Study setting
Seven ICUs located in 6 private and 1 not-for-profit institution, part of the Indian Registry of IntenSive care(IRIS) contributed data to this study. Of these, 5 were general (mixed medical-surgical) ICUs and two were medical ICUs. The Indian Registry of IntenSive care a cloud-based registry of critical care units was established in Jan 2019.9 Details of the implementation and preliminary results of the case-mix program have been previously published.9
Patients
All patients reported to the registry between January 2019 to May 2019, were considered. Patients > 18 years of age with an ICU length of stay > 6 hours were included in the study. Patients with missing outcomes and those not meeting the inclusion criteria were excluded
Data collection
This retrospective study used data collected as part of the IRIS dataset. Age, gender, pre-existing co-morbidity, diagnostic category, type of admission (planned, unplanned, medical or surgical), physiological vital signs and laboratory measurements were collected as per the definitions described for e-TropICS (Table 1 ) for all consecutive admissions. ICU outcomes rather than hospital outcomes were collected due to well-described logistical challenges in such settings.5,8 Data was collected daily by either nursing staff or by data collectors appointed to the registry network, all of whom had been trained in the process of data acquisition.
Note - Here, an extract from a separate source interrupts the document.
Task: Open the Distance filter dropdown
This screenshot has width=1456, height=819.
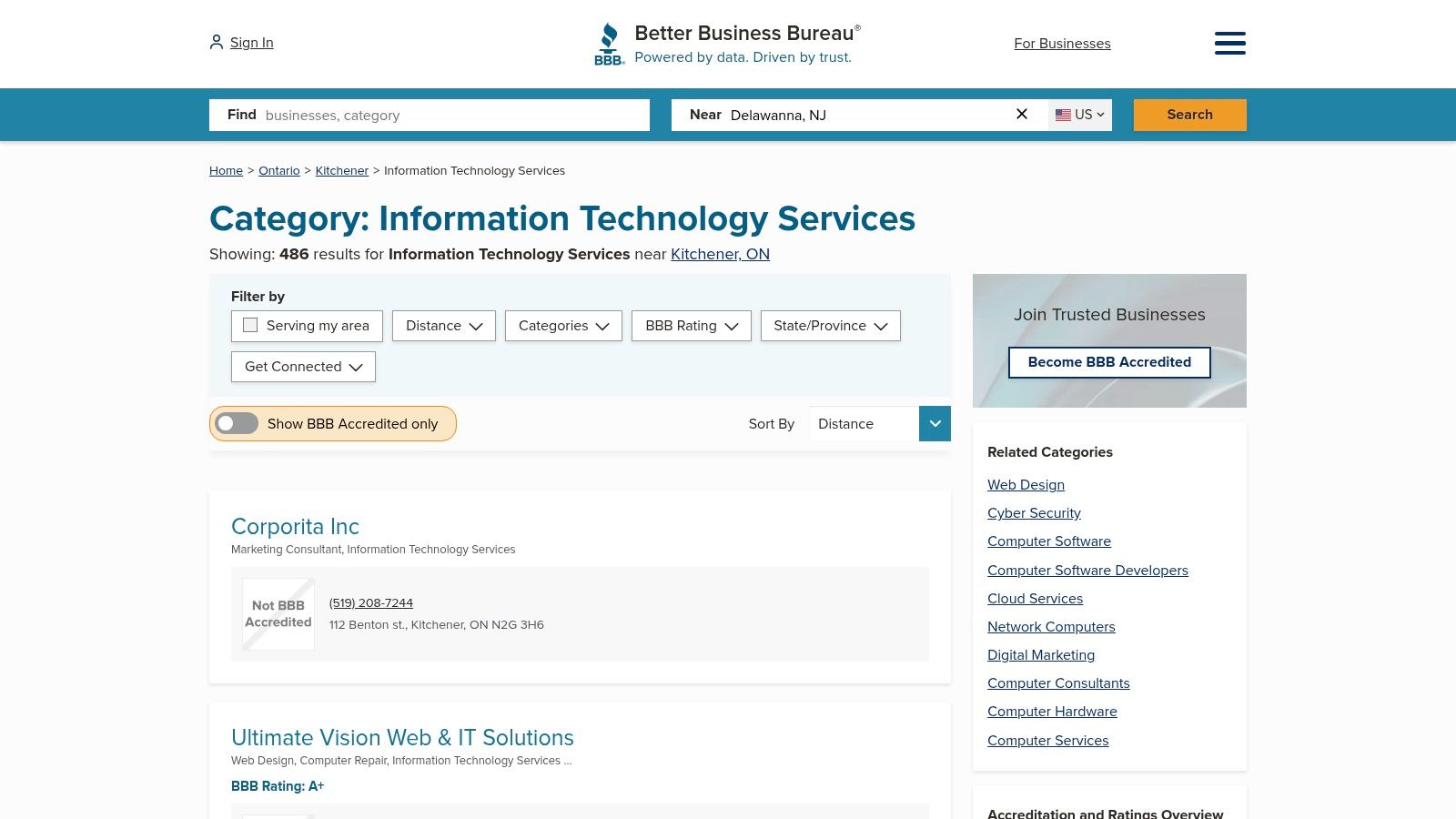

Daily telephone reminders encouraging data input and checks for consistency of the number of admissions, discharges and outcomes from each ICU were undertaken by staff from the central coordinating centre. In-built measures in the data entry portal such as mandatory fields, range validations, drop down and checkboxes as opposed to free text entries were employed to promote fidelity of data recording.
Ethics:
The study was approved by the Institutional Ethics Committee centrally at the study coordinating centre (AMH-021/07-19). The informed consent model used in the registry has been described and published previously.9
Statistical analysis
Availability of physiological and laboratory measurements was described using descriptive statistics. e-TropICS was calculated as per the authors’ original methods.8 The area under the receiver operator characteristic curve (AUROC) was used to express each of the models' power to discriminate between survivors and non-survivors. For all tests of significance, a 2-sided P less than or equal to 0.05 was considered to be significant. AUROC values were considered poor when less than or equal to 0.70, adequate between 0.71 to 0.80, good between 0.81 to 0.90, and excellent at 0.91 or higher.10 Calibration for each model was assessed using Hosmer-Lemeshow C -statistic. Overall model accuracy in measuring predictions was calculated using Brier Scores. Continuous variables and differences between the means of normally distributed variables were compared using Student's t-test. Chi-square test was employed to compare categorical variables and to compare between AUROC values. All analysis was performed using Stata software version 13.111
Handling of missing data and analysis:
When faced with high proportions of missing data, one approach is to assume normality for a variable when not measured or unavailable, resulting in a score of “0” in weighted scoring systems. Such an approach may not be justified in LMICs where measurements may be unavailable due to lack of resource availability or to differing approaches in decision-making in critical illness. Assumptions of normality in the above manner can adversely impact model performance by underestimating severity scores. In this study, multiple Imputation (MI) with chained equations was employed to handle missing data. It was assumed that the missingness of a variable depends on some of the other observed variables i.e. Missing At Random (MAR). MI was performed using Predictive Mean Matching (PMM) of the “MI impute chained” command in Stata (version 13.1, Stata Corp, College Station, TX, USA). The number of imputations (M) was set at 20 and “k-nearest neighbours” (kNN#, Stata syntax) was set at 10. Multiple Imputation (MI) generates several values reflecting the uncertainty in the estimation of the imputed value. Both continuous and categorical variables were imputed, as PMM generates predicted values that have been drawn from data which has already been observed within the variable. This ensures that categorical variables which can only take specific values do not have predicted values which are not allowed for the variable. The scores (and their mortality probabilities) were then calculated individually for each of the 20 multiple imputed datasets. The mean of 20 probabilities was then calculated and used the MI mortality prediction.